● DATA:
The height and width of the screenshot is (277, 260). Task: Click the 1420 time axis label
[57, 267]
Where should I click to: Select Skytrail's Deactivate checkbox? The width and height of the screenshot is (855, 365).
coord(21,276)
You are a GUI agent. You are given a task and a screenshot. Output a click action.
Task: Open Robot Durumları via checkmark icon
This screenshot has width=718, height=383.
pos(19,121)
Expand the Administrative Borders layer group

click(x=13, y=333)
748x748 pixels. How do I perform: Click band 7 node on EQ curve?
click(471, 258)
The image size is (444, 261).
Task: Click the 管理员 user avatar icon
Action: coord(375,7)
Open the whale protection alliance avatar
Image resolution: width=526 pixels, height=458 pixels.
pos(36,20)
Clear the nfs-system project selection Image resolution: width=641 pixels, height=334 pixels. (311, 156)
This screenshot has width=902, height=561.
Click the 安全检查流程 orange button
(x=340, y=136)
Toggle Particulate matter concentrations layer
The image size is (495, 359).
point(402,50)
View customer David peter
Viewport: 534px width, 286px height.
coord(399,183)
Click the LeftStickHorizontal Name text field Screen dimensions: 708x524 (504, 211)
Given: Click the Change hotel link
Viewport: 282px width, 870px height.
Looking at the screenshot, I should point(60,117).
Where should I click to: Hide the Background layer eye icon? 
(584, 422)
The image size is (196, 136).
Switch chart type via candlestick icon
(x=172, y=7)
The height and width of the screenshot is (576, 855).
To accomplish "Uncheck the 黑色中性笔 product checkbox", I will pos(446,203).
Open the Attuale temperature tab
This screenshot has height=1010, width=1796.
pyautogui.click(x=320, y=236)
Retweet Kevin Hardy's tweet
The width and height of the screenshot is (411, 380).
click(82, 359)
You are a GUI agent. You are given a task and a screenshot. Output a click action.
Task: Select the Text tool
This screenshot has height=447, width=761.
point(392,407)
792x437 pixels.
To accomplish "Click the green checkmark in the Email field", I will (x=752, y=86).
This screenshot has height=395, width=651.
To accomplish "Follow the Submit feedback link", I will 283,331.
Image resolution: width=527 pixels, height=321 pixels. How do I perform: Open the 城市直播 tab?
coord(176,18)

● EXERCISE AIM: Repeat the material in full. Nothing may differ.

● RESPONSE TO THIS EXERCISE:
The height and width of the screenshot is (277, 260). Task: Click the 1420 time axis label
[57, 267]
Where should I click to: Select Skytrail's Deactivate checkbox? The width and height of the screenshot is (855, 365).
coord(21,276)
You are a GUI agent. You are given a task and a screenshot. Output a click action.
Task: Open Robot Durumları via checkmark icon
This screenshot has width=718, height=383.
pos(19,121)
Expand the Administrative Borders layer group

click(x=13, y=333)
748x748 pixels. How do I perform: Click band 7 node on EQ curve?
click(471, 258)
The image size is (444, 261).
Task: Click the 管理员 user avatar icon
Action: coord(375,7)
Open the whale protection alliance avatar
Image resolution: width=526 pixels, height=458 pixels.
pos(36,20)
Clear the nfs-system project selection Image resolution: width=641 pixels, height=334 pixels. (311, 156)
This screenshot has width=902, height=561.
Click the 安全检查流程 orange button
(x=340, y=136)
Toggle Particulate matter concentrations layer
The image size is (495, 359).
point(402,50)
View customer David peter
Viewport: 534px width, 286px height.
coord(399,183)
Click the LeftStickHorizontal Name text field Screen dimensions: 708x524 (504, 211)
Given: Click the Change hotel link
Viewport: 282px width, 870px height.
Looking at the screenshot, I should point(60,117).
Where should I click to: Hide the Background layer eye icon? 
(584, 422)
The image size is (196, 136).
Switch chart type via candlestick icon
(x=172, y=7)
The height and width of the screenshot is (576, 855).
To accomplish "Uncheck the 黑色中性笔 product checkbox", I will pos(446,203).
Open the Attuale temperature tab
This screenshot has height=1010, width=1796.
pyautogui.click(x=320, y=236)
Retweet Kevin Hardy's tweet
The width and height of the screenshot is (411, 380).
click(82, 359)
You are a GUI agent. You are given a task and a screenshot. Output a click action.
Task: Select the Text tool
This screenshot has height=447, width=761.
point(392,407)
792x437 pixels.
To accomplish "Click the green checkmark in the Email field", I will (x=752, y=86).
This screenshot has height=395, width=651.
To accomplish "Follow the Submit feedback link", I will 283,331.
Image resolution: width=527 pixels, height=321 pixels. How do I perform: Open the 城市直播 tab?
coord(176,18)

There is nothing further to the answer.